18 Der Beklagte hat das Zeichen PINK FLOYD ohne Zustimmung der Zedentin im geschäftlichen Verkehr benutzt. Er hat eine mit der Unionswortmarke der Zedentin gekennzeichnete CD-Holzbox mit CD bei eBay angeboten und damit ein Zeichen benutzt, das mit der Unionsmarke identisch ist für Waren, die mit denjenigen identisch sind, für die die Unionsmarke eingetragen ist. Dies stellt eine sog. Doppelidentverletzung im Sinne von Artikel 9 Abs. 2 lit. a) dar. Der hierdurch begründete Unterlassungsanspruch der Zedentin ist verschuldensunabhängig, so dass auch die Abmahnung als berechtigte Geschäftsführung ohne Auftrag begründet war.

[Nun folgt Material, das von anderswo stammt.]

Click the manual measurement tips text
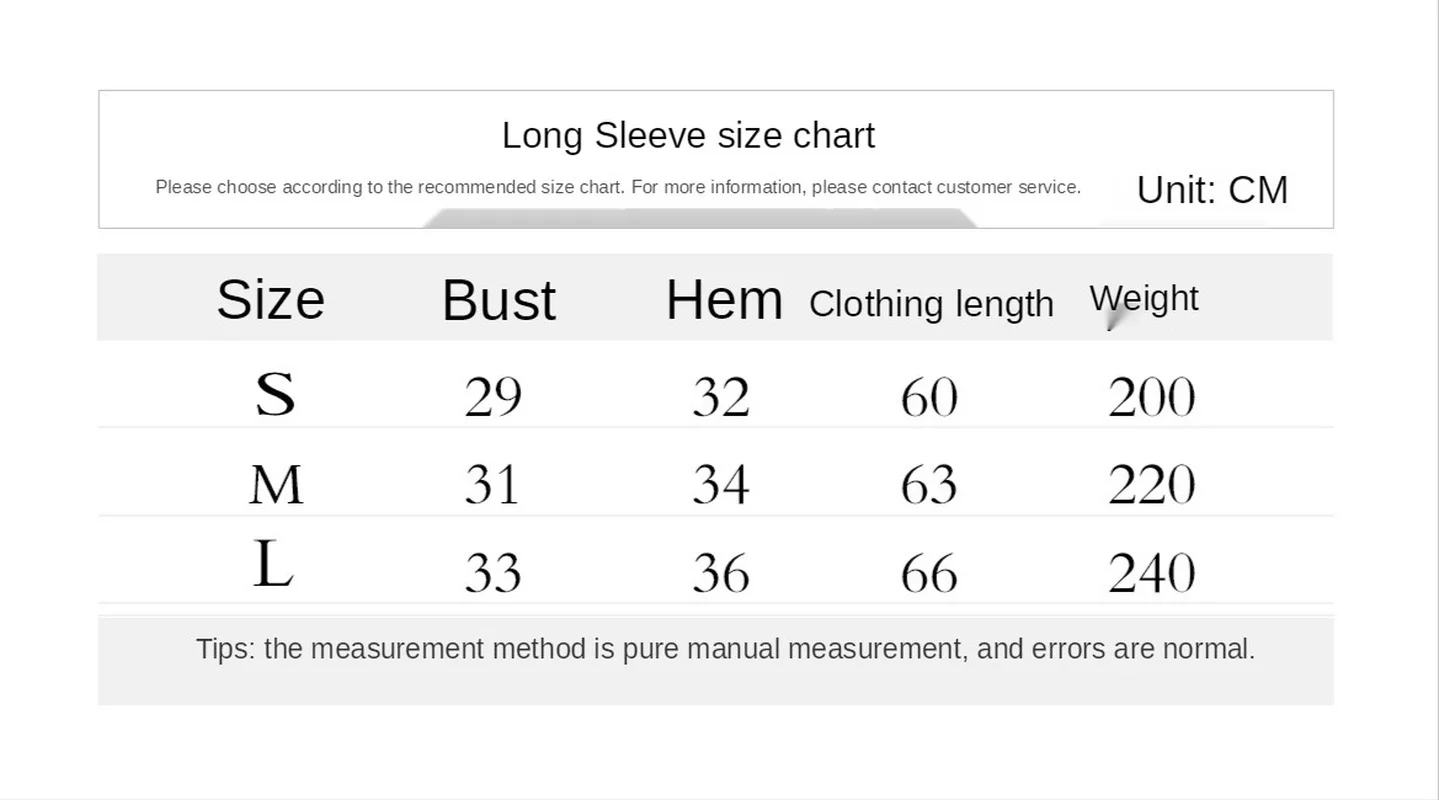This screenshot has width=1439, height=800. click(x=725, y=649)
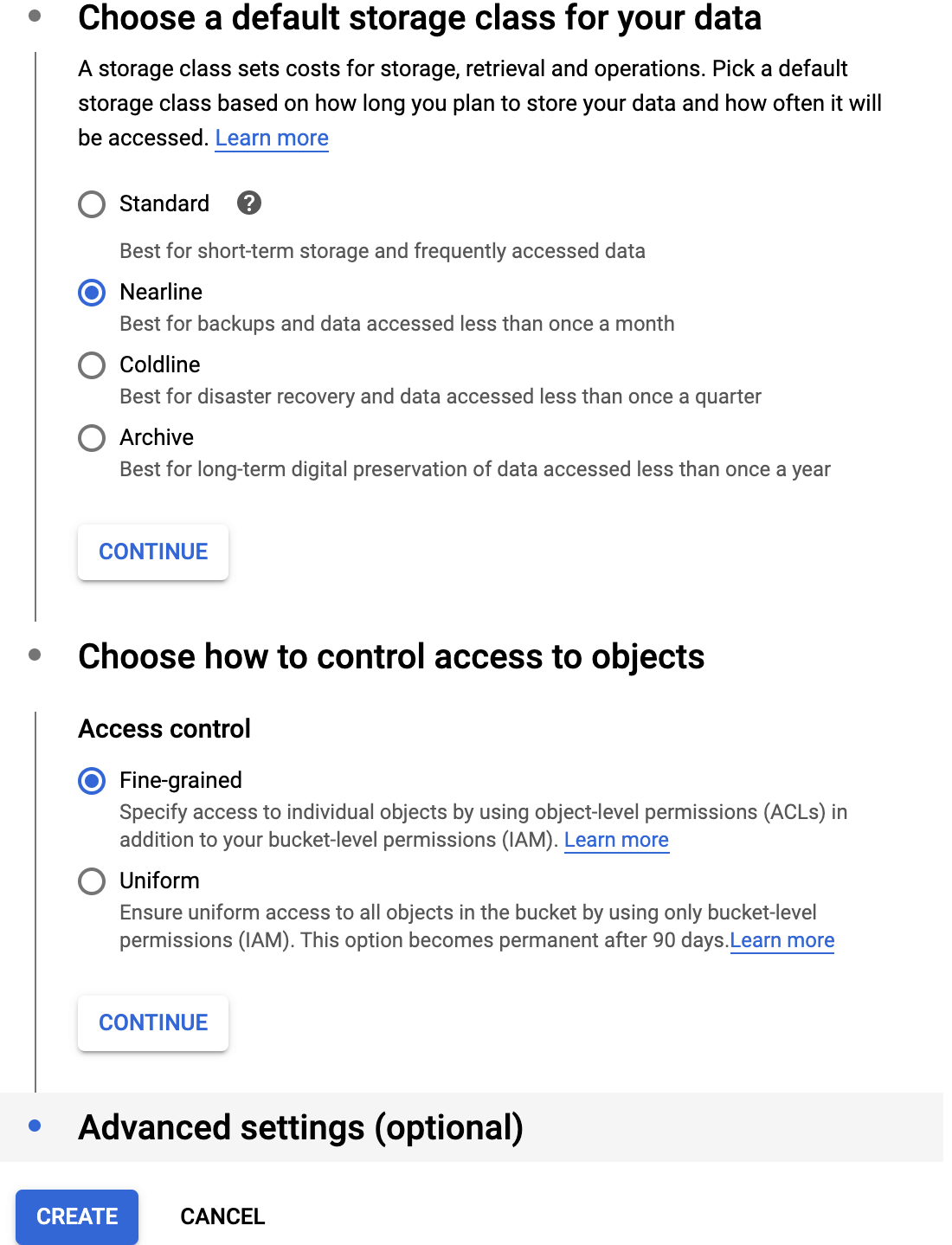
Task: Click the help icon next to Standard
Action: tap(249, 203)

19 Gegen die Höhe der Abmahnkosten bestehen keine Bedenken. Es handelt sich bei der Musikgruppe P. F. und der gleichlautenden Unionsmarke offenkundig um ein sehr bekanntes und daher sehr wertvolles Zeichen. Auch der Angriffsfaktor ist nicht als gering anzusehen, denn der Beklagte hat als gewerblicher Händler bundesweit eine gefälschte CD-Box (PINK FLOYD: ...SPECIAL WOOD CD Box, HARVEST, EXTREMLY RARE!!!!! ) angeboten, so dass aus der Sicht der Zedentin zum Zeitpunkt der Verletzungshandlung von einer hohen Gefahr ausgegangen werden konnte. Die hierfür angesetzten 75.000,00 € sind mithin angemessen und liegen auch im Kammergefüge bei vergleichbaren Fällen. Ausgehend von diesem Gegenstandswert ergibt sich gemäß §§ 13, 14 Nr. 2300 VV RVG unter Ansatz einer 1,3 Geschäftsgebühr ein Nettobetrag in Höhe von 1.732,90 €. Der Anspruch auf Erstattung von 20,00 € für die Post und Telekommunikation ergibt sich aus Nr. 7002 VV RVG.

20 Der Zinsanspruch ist gem. §§ 286 Abs. 2 Nr. 3, 288 Abs. 1 BGB aus Verzug begründet.

21 Die Kostenentscheidung folgt aus § 91 ZPO. Die Entscheidung hinsichtlich der vorläufigen Vollstreckbarkeit beruht auf § 709 ZPO.